All this make me wish, once again, that I had a
few well annotated, basic TWiki formated search strings that I could modify to fit my needs. Something along the lines of: "Here's a search string that searches meta data for "topic classification." Change "TopicClass" to whatever classification you're looking for and you will get a bulleted list of topics and summaries." A few more nuts and bults for my
TWikiToolChest.
--
LynnwoodBrown - 21 May 2002
The actual reason for the
"[T]opicClassification.*?value=\"[P]ublicFAQ\"" regex is to exclude the topic containing the regex search from being included in the search result. In case we would simply write
"TopicClassification.*?value=\"PublicFAQ\"" we would get a hit for the topic containing the search, which is undesirable.

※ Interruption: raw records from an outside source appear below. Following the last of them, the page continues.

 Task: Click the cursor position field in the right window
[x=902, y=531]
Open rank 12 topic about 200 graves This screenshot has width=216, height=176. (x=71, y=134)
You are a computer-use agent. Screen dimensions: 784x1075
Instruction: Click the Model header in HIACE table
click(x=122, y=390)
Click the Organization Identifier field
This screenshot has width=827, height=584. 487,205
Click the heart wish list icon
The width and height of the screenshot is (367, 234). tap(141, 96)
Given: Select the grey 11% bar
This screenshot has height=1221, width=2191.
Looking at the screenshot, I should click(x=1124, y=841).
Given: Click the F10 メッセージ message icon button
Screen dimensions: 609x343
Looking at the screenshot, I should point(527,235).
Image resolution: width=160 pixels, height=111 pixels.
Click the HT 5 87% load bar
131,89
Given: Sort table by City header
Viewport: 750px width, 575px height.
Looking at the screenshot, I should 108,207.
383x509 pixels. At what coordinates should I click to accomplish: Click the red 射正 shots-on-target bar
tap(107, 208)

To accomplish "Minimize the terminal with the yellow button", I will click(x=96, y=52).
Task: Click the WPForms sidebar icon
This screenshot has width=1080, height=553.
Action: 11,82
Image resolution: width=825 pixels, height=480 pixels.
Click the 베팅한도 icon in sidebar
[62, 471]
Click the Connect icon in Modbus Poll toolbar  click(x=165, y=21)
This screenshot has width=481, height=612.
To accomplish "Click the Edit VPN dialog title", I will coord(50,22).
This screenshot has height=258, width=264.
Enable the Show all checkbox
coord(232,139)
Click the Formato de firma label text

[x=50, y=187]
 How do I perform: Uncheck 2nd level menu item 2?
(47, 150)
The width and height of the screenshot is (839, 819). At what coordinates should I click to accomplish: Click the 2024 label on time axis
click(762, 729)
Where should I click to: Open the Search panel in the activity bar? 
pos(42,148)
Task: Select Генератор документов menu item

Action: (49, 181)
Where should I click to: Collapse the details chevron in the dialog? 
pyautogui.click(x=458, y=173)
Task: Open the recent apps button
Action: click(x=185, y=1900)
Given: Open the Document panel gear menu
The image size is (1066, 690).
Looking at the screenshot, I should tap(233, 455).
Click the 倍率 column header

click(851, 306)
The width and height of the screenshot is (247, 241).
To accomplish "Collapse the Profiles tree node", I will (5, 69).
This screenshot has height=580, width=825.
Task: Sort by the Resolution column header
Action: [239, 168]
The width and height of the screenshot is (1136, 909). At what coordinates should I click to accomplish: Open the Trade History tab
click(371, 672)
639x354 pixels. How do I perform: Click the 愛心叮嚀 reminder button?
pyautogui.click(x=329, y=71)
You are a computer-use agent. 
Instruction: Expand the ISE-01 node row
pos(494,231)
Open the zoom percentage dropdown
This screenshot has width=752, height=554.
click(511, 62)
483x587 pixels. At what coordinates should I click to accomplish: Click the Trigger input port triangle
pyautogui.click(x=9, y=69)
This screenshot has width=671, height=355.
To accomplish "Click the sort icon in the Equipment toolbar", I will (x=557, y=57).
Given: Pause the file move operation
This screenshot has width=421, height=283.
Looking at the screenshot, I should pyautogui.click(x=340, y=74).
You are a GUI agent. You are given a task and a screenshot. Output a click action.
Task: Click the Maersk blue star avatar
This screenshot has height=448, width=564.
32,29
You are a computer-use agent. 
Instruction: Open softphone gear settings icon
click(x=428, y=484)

- It took me a minute (or longer
) to grasp the point in the previous paragraph. The following is an attempt to make it easier to understand -- if you already understand the point, skip the next paragraph: The regular expression "[T]opic Classification" will match the same strings that the regular expression "Topic Classification" will match. However, the search phrase (regular expression) "[T]opic Classification", will not be found by either regular expression -- thus the page containing the search phrase "[T]opic Classification", will not be returned as one of the search results. If you wanted to find the page with the search phrase "[T]opic Classification", you'd have to write a regular expression that did something like "escaped" the "[" and "]", perhaps something like this: "\[T\]opic Classification". Aside: The previous explanation is one of the types of things I'd like to provide on WikiLearn -- and preferably by moving the previous explanation to another page and leaving a note on this page something like: If you don't immediately understand the previous paragraph, try Wikilearn.TopicClassificationRegularExpressionExplained. --(rhk) RandyKramer - 21 May 2002
--
PeterThoeny - 21 May 2002
Hmmm... I'm wondering why the comments I posted here this morning were edited out? Too off-topic? Editorial perogative? Mistake? I thought maybe I had forgotten to save it but I see under Diffs that it was deleted.
--
LynnwoodBrown - 21 May 2002
Your edit got replaced by a followup edit. This is caused if someone else breaks your edit lock. It also happens if the first person saves changes with a "release edit lock", then goes back in the browser to do more changes, and between these two events someone else edits the topic. Anyway, I restored your edit.
On another note, there is no real convention to add comments into another edit. I prefer signed bullets, possibly in italic. Reformatted above edits.
--
PeterThoeny - 22 May 2002
I sincerely apologize. Sometimes I start editing an older copy of a page (for example, left on my browser from the night before) and I just used the back button on my browser to go back to the edit page from the night before, then edited. I try not to do that, but since going back to the edit page that way is a common thing for me to do, I sometimes do it long after the edit lock has expired.
I hope this will serve as a reminder to me to be more careful.
--
RandyKramer - 22 May 2002
No big deal. After I posted my last comment, I realized that I was taking it a bit personally anyway - which was pretty silly. If I felt at all strongly about my comment, I could always re-insert it myself. Getting juse to wiki-culture, I suppose... In any case, I learned something about TWiki foibles - which was useful. Thanks, Peter, for clarifying and straigthening out the edits. And thanks again to everyone for helping me better understand searches!
--
LynnwoodBrown - 22 May 2002